Tareas específicas se benefician más, incluyendo resolución de problemas de TI, creación de campañas y mejoras en codificación, donde los trabajadores completan el trabajo más rápidamente. Surge una clara división entre usuarios promedio y 'fronterizos' en el percentil 95 de adopción.
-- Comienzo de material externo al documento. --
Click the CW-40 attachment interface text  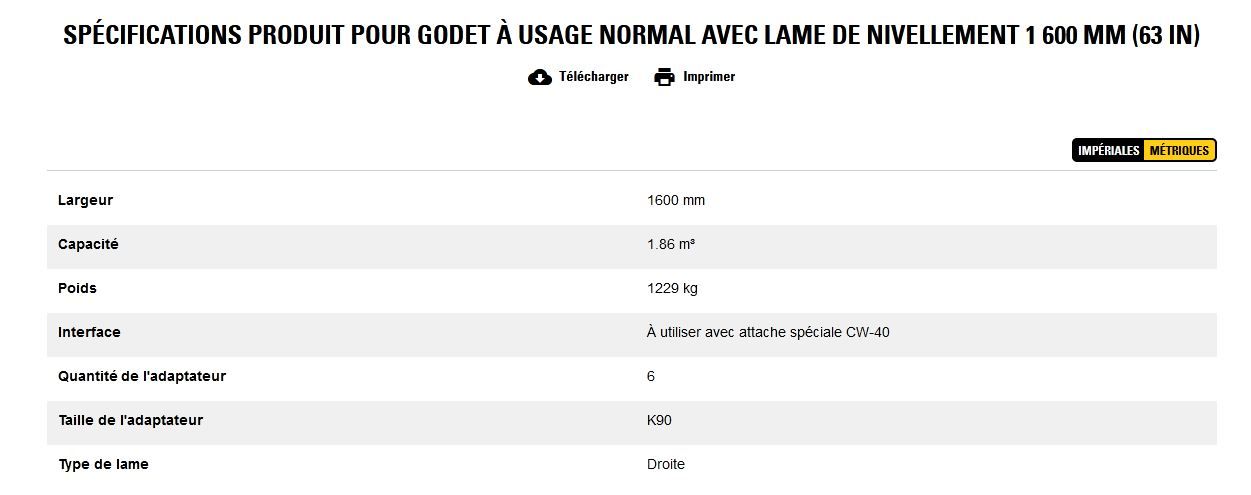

Estos usuarios intensivos envían alrededor de seis veces más mensajes y ahorran más de 10 horas semanales, aproximadamente dos horas diarias, integrando la IA en rutinas y automatizando tareas.
OpenAI ve esto como una instantánea actual, sugiriendo que mayores ganancias pueden surgir a medida que las organizaciones adaptan procesos alrededor de la tecnología. Por ahora, la IA actúa más como una herramienta útil que como un cambiador de juego, aliviando el tedio sin remodelar por completo los flujos de trabajo diarios.